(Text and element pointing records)
····················
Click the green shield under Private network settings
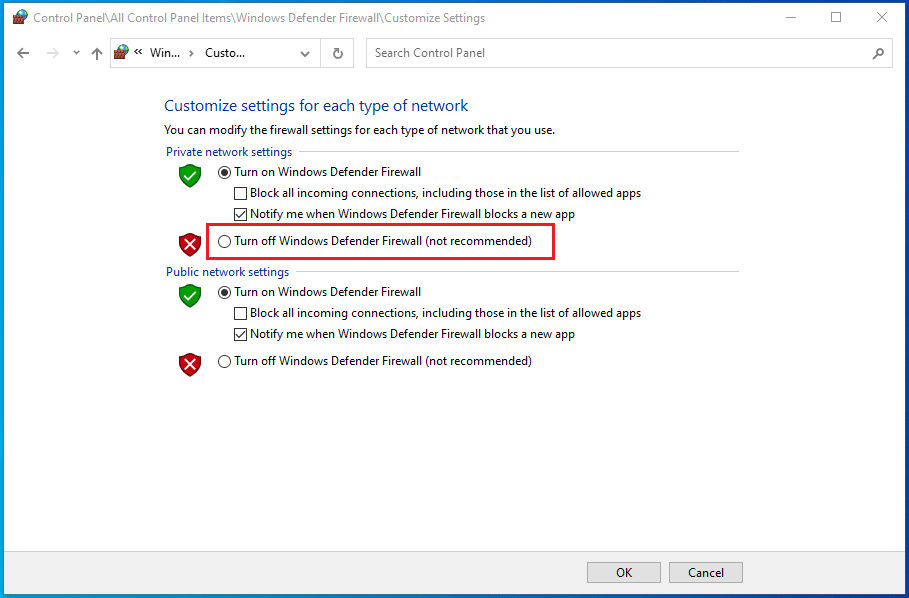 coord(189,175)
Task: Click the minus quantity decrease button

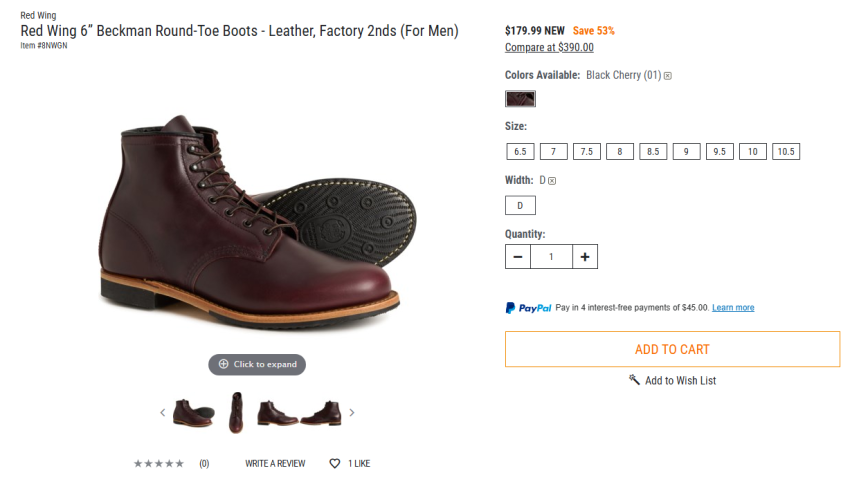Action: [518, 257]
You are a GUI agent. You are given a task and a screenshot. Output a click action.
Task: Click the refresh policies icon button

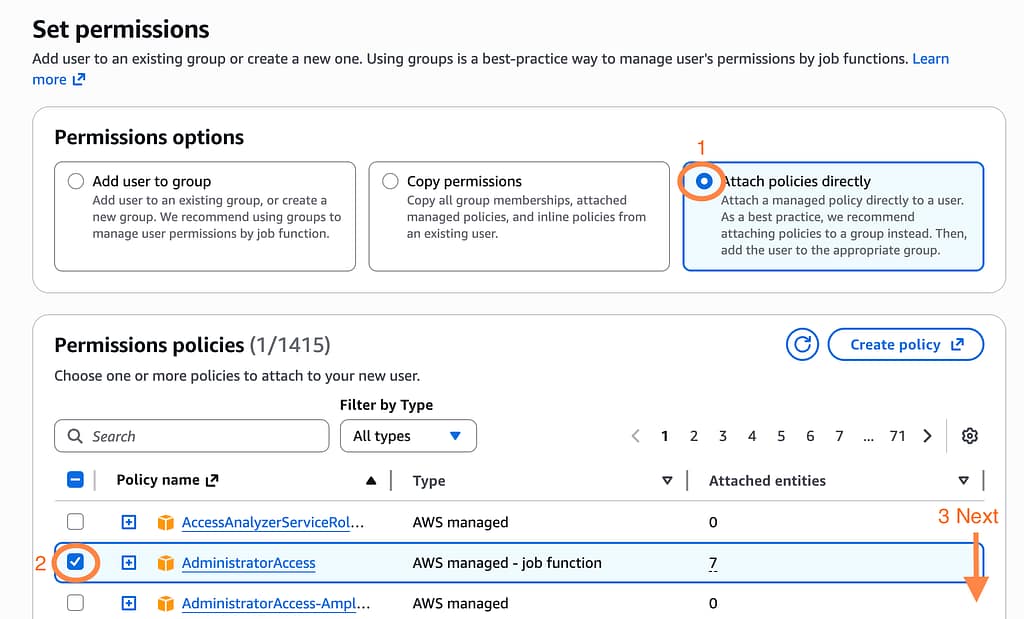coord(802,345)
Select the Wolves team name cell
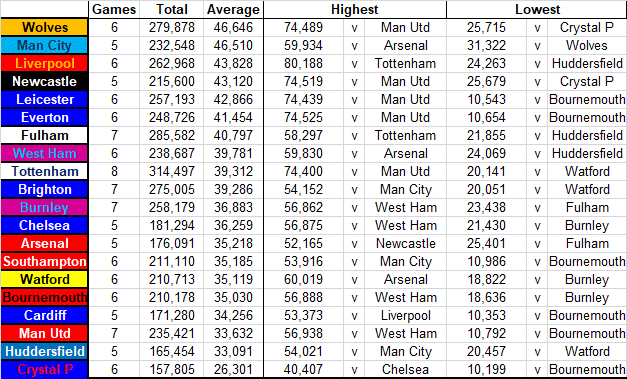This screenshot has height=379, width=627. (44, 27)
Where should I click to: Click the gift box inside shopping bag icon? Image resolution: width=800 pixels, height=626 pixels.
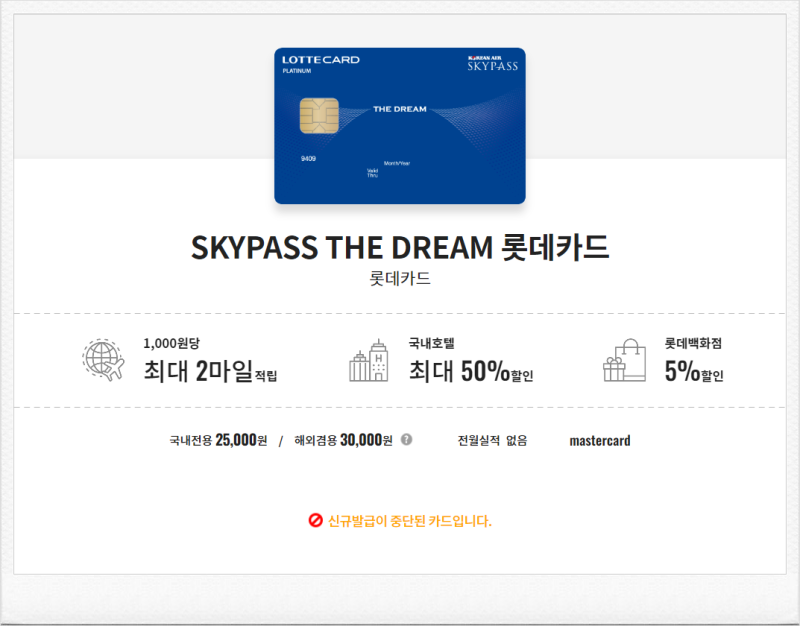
····················
_INSTRUCTIONS TO FOLLOW_
Put the lines of the listing into a numbered list, starting with the line that contains "Task: Click the minus" and going on through the end of the listing, with both ends included and blank lines skipped. Leave the pictures out of the answer.

_ANSWER TO THIS PROBLEM_
1. Task: Click the minus quantity decrease button
2. Action: [518, 257]
3. You are a GUI agent. You are given a task and a screenshot. Output a click action.
4. Task: Click the refresh policies icon button
5. coord(802,345)
6. Select the Wolves team name cell
7. This screenshot has height=379, width=627. (44, 27)
8. Where should I click to: Click the gift box inside shopping bag icon? Image resolution: width=800 pixels, height=626 pixels.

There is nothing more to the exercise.